Griffith’s data also indicated that Honor Code violations for unpermitted collaboration, the most frequent offense, made up 43 percent of cases. An additional 31 percent involved plagiarism, 11 percent involved copying work, five percent involved receiving unpermitted aid and an additional five percent came from students representing others’ work as their own. The remaining five percent represented other types of cases.

Griffith also broke down how the overwhelming majority of reported cases came from the impetus of faculty members rather than students or teaching assistants.

ASSU Undergraduate Senate Chair Varun Sivaram ‘11 and GSC Co-Chair and law student Eric Osborne presented the results of a student survey on attitudes toward the Honor Code.

According to Sivaram, 55 percent of undergraduates self-reported that they would turn in a classmate for cheating compared to 62 percent of graduates.
Philosophy Prof. Kenneth Taylor strongly criticized the reported numbers, expressing a concern that they might disguise an even more prevalent lack of reporting in practice, stating that the University needed to “get angry” about a culture of apathy among students.

Osborne discussed graduate student attitudes toward cheating. In particular, he argued that graduate students serving as teaching assistants felt unwilling to report cheating from their students, out of a concern that to raise an Honor Code issue would annoy their academic advisers — whose positive opinion is a matter of significant concern for most graduate students.

Humanities and Sciences

Prior to the spirited discussion of the Honor Code, Richard Saller, dean of the School of Humanities and Sciences (H&S), reported on his school’s profile within the University and its ongoing priorities.

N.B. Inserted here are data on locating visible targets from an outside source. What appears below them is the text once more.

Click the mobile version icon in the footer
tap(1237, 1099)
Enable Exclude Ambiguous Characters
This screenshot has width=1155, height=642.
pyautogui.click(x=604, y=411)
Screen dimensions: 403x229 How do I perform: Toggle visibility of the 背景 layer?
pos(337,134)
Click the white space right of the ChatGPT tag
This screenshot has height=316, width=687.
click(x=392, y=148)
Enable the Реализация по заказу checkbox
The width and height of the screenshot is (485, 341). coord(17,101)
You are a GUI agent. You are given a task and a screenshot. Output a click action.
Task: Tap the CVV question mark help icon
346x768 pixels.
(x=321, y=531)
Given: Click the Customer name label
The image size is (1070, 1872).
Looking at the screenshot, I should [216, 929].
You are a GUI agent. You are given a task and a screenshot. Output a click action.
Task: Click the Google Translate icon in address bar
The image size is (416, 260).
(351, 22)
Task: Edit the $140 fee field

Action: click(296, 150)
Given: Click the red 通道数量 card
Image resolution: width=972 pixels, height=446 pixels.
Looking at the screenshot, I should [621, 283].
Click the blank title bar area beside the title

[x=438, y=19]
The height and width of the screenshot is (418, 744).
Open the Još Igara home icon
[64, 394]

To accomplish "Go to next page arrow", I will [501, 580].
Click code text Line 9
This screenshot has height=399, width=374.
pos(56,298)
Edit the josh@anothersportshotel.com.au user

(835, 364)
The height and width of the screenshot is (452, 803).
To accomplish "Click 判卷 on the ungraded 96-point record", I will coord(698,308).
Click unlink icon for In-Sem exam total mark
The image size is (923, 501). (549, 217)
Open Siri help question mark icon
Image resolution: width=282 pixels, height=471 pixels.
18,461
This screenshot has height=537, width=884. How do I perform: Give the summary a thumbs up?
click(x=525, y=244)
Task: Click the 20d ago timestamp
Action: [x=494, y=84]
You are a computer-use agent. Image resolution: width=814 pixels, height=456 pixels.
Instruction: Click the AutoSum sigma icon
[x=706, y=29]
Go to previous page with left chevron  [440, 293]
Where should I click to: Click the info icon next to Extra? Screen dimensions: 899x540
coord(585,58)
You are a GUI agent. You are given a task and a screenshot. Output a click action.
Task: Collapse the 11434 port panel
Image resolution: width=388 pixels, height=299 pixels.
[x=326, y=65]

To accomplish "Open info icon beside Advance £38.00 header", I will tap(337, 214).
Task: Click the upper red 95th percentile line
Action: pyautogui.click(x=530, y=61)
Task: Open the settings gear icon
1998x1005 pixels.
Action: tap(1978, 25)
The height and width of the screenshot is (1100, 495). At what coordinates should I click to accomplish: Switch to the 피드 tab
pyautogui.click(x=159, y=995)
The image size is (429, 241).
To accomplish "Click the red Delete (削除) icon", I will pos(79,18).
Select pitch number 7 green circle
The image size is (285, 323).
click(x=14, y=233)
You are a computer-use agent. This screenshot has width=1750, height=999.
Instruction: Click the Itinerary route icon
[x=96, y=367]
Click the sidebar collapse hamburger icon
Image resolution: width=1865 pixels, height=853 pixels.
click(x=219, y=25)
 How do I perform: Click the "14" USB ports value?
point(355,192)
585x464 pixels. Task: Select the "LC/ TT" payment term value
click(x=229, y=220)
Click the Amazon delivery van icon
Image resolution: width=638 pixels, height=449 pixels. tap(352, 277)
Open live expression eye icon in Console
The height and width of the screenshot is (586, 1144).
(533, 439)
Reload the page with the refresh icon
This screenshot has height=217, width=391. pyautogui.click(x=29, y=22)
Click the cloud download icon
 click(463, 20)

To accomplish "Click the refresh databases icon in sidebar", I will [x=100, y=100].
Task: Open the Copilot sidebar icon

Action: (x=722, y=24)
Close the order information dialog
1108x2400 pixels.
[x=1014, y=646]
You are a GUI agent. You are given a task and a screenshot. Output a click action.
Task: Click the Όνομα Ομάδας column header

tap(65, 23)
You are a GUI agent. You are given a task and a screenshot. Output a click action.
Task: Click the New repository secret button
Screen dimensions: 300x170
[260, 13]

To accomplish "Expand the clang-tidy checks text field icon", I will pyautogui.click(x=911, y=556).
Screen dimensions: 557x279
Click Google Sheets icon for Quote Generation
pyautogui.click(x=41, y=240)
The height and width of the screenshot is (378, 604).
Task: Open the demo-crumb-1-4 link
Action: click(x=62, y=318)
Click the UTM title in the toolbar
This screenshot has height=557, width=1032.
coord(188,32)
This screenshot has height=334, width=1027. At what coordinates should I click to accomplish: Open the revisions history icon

H&S currently has the largest number of “ladder” faculty in the University, more than 500 in total. While some faculty in attendance expressed concern about the rate of hiring in H&S, which slowed dramatically in the wake of the University’s budget cuts, Saller said that hiring remained the top priority of the school and would pick up again when the proper resources were in place. He pointed in particular to pressing needs in South Asian and Middle Eastern studies, an overall and ongoing weakness for the University despite the efforts of current faculty members.

Encouraging news for the faculty search were data indicating that the turbulent hiring years of academic year 2007-08 to academic year 2009-10 had seen an improvement in both the University’s faculty retention, and its ability to lure away faculty from other institutions. The school looms even larger, however, among the student population. Saller noted that 80 percent of undergraduate degrees at the University are awarded from H&S. Saller said, with evident pride, that 91 to 92 percent of undergraduates reported a “good” or “excellent” experience there, and reported an “excellent” experience more frequently than at peer institutions.

H&S also has approximately 2,000 doctoral students and 500 master’s students. Saller reiterated his commitment to adding 50 graduate fellowships to the school’s resources.

The Faculty Senate is next scheduled to meet on Feb. 18.